Inventing Latinos: A New Story of American Racism featuring Laura Gómez

Please join us as Professor Laura Gómez from UCLA School of Law discusses her new book, “Inventing Latinos: A New Story of American Racism.”

Monday, November 9, 2020
12:45 – 2:00 p.m.

Abstract

Excerpted from the Introduction

Inventing Latinos interrogates the how and why of Latinx identity becoming a distinctive racial identity. To say Latinos have different choices, individually and collectively, is to underline how race reflects two vectors crossing. On the one hand, one can assert, and so essentially choose, a racial identity; but, on the other, racial identities are given to us by others…In other words, one’s “choice” is constrained in many ways, just as it is for other identities. But to accurately describe racial identity as situational does not fully capture the social dynamic at the heart of this book, which has as much to do with how racial conventions and racism make some people’s race less malleable than others…This book explains how and why Latinos became cognizable as a racial group— a racial group that is Other and inferior to Whites.

About the Speaker

Laura E. Gómez is Rachel F. Moran Endowed Chair in Law at UCLA School of Law. She teaches Civil Procedure and Criminal Law in the first-year curriculum and has taught courses in law and society and the Critical Race Studies Program in the law school’s upper-year curriculum.
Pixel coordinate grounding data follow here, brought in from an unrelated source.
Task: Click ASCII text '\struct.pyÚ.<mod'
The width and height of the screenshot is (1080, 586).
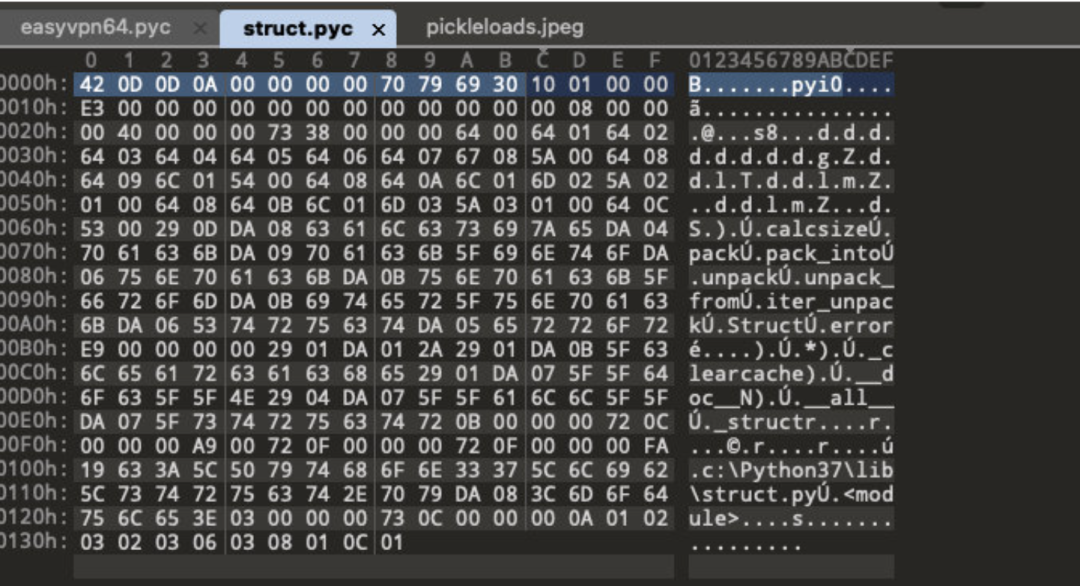Action: [791, 494]
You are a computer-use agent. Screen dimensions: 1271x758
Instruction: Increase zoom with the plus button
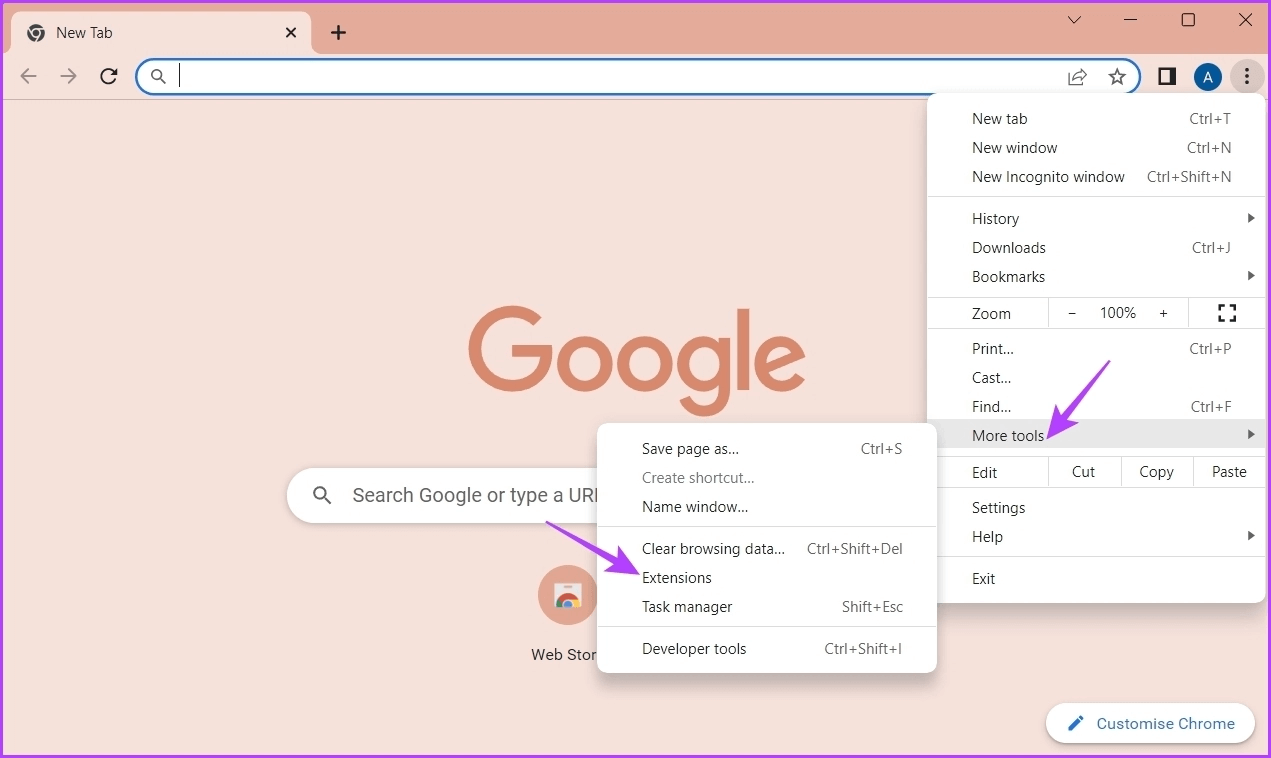1163,313
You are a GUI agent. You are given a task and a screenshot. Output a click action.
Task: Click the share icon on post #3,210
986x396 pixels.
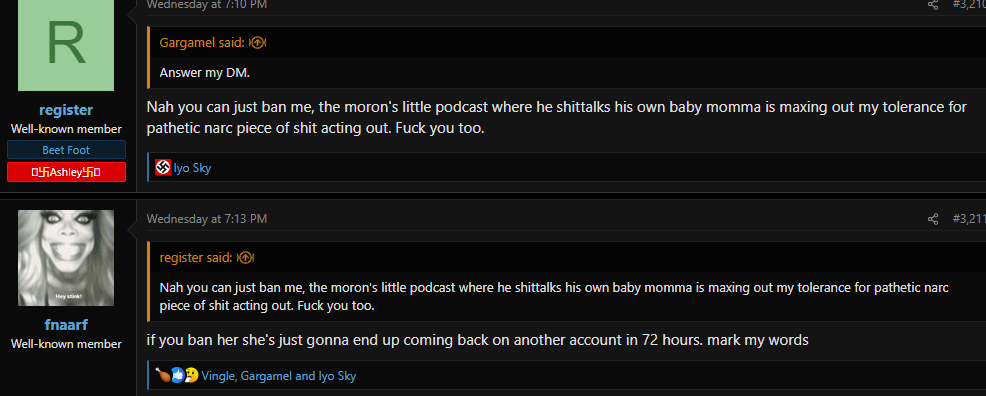933,4
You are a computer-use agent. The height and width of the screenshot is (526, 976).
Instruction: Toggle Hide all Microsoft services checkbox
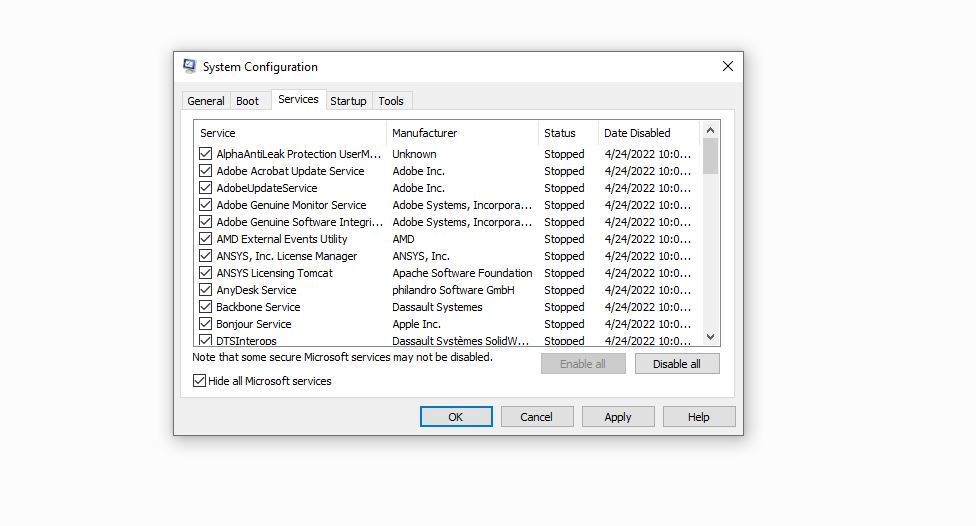200,381
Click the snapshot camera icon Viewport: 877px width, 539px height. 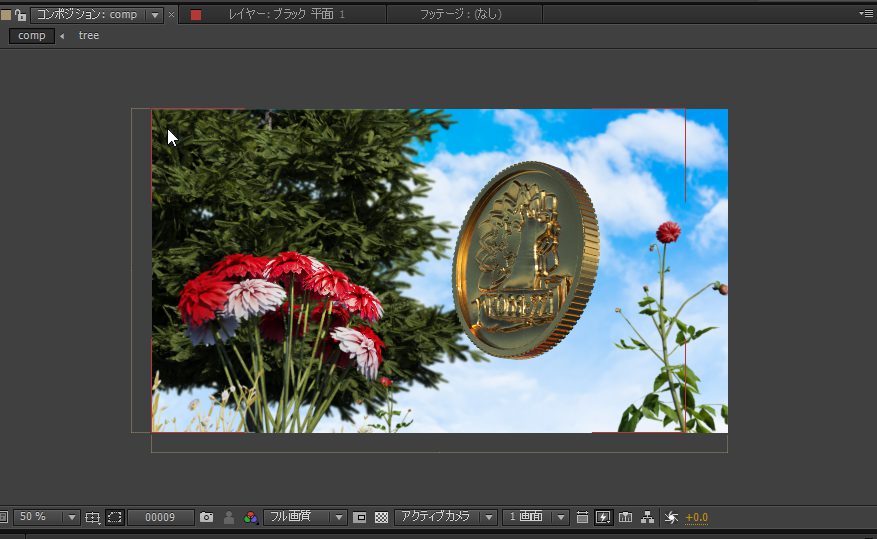point(206,517)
In recent years she has served as Interim Dean of the Division of Social Sciences in the College of Letters & Science (2016-17), which is UCLA’s largest academic unit, and Vice Dean of UCLA School of Law (2013-2015). Gómez began her teaching career at UCLA School of Law in 1994 and also holds faculty appointments (without teaching duties) in UCLA’s Departments of Sociology and Chicana and Chicano Studies. After 12 years at UCLA, she returned to her hometown of Albuquerque in order to raise her young son amidst a large extended family. She was a professor of law and American studies at the University of New Mexico, served as Associate Dean of the law school (2007-09), and was a faculty fellow at the Robert J. Woods Foundation Center for Health Policy at UNM. Gómez rejoined the UCLA faculty in 2011.
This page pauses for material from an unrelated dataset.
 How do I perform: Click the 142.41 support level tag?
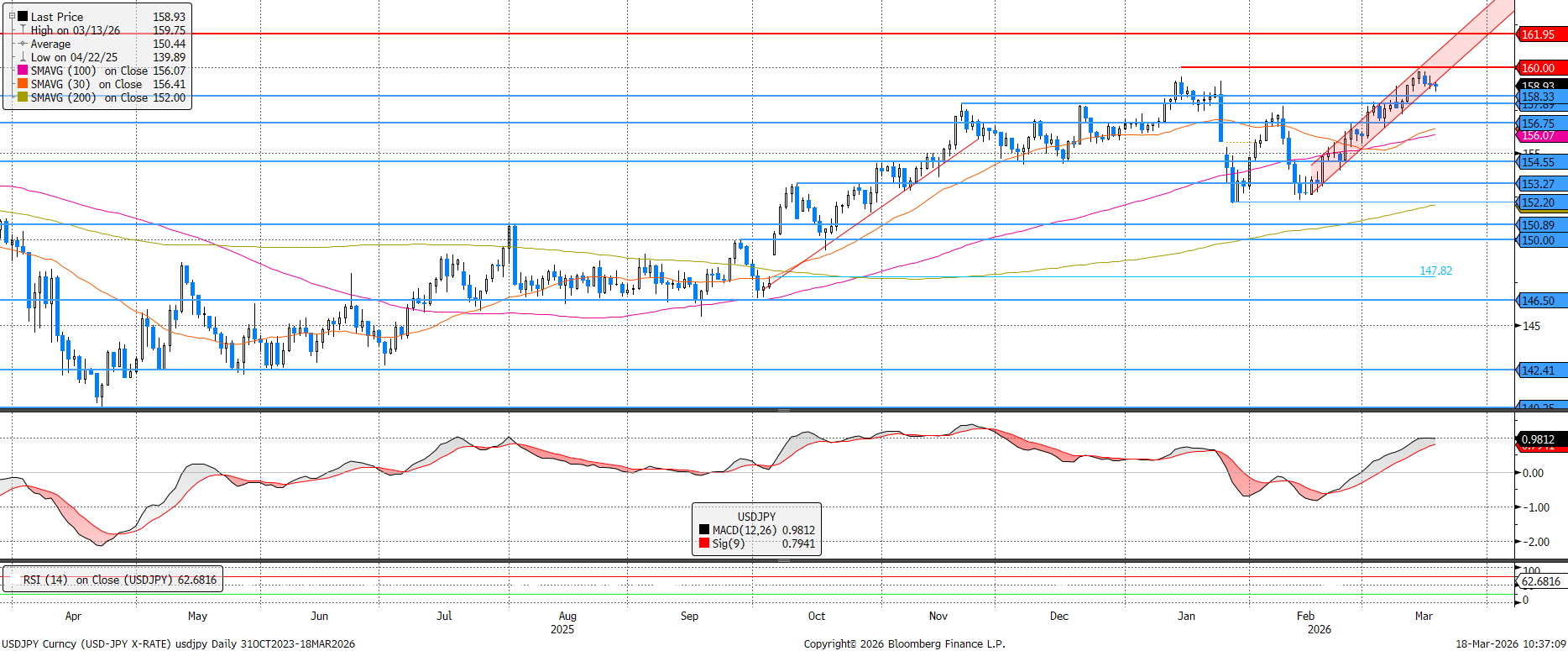(1542, 370)
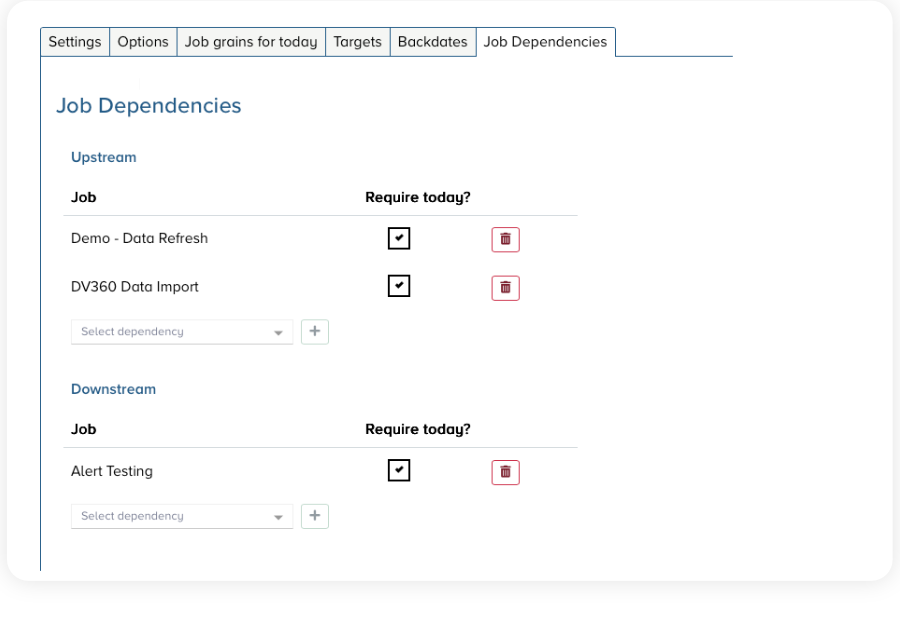Viewport: 900px width, 629px height.
Task: Toggle Require today for Alert Testing
Action: point(399,470)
Prior to beginning her career as a law professor, Professor Gómez clerked for Judge Dorothy W. Nelson on the Ninth Circuit Court of Appeals (1992-93) and worked as a legislative aide to U.S. Senator Jeff Bingaman of New Mexico (1996-97), with a portfolio that included Central American policy, South African policy, and Armed Services (for the latter, she held a top secret government clearance). She graduated with honors in Social Studies from Harvard (where she was a Truman Scholar). She received three degrees from Stanford–an M.A. (1988) and Ph.D. (1994) in Sociology (while holding a graduate fellowship from the National Science Foundation), and a J.D. (1992).

Gómez has lectured widely and has published numerous articles (in both student-edited law reviews and peer-reviewed journals), book chapters, and books. Broadly speaking, her research focuses on the intersection of law, politics and inequality both today and in the distant past. Her books include the following: Misconceiving Mothers: Legislators, Prosecutors and the Politics of Prenatal Drug Exposure (1997), which is widely taught in law and society and gender studies courses; Mapping “Race”: Critical Approaches to Health Disparities Research (2013), a book co-edited with Dr. Nancy López; and Manifest Destinies: The Making of the Mexican American Race (2007), which is widely taught in ethnic studies and history courses. The academic popularity of Manifest Destinies has led publisher New York University Press to issue a second edition in late 2017 marking the tenth anniversary of the original publication and featuring a new preface and postscript that situate the book—which concentrates on 19th and early 20th century history, law and politics—in the current political moment. She also has a book under advance contract with The New Press.

Professor Gómez is proud to have co-founded and served as the first co-director of UCLA School of Law’s Critical Race Studies Program, and she continues to be actively involved in CRS. At UCLA Law, Gómez is the faculty adviser to three student organizations: La Raza, the Latino student association, the Chicano-Latino Law Review, and the Womyn of Color Collective. She served as President of the Law and Society Association (2009-11), a multi-disciplinary organization of scholars who study law, legal actors and legal institutions in cultural and social context. She has served as an associate editor, a member of the editorial board, or a reviewer for a number of scholarly journals, including the Law & Society ReviewLaw & Social InquiryAztlan: A Journal of Chicano StudiesSIGNS: Journal of Women in Culture and SocietyStudies in Law, Politics and Society, the Journal of Legal History, Latino Studies, the Law and History Review, and Contemporary Sociology.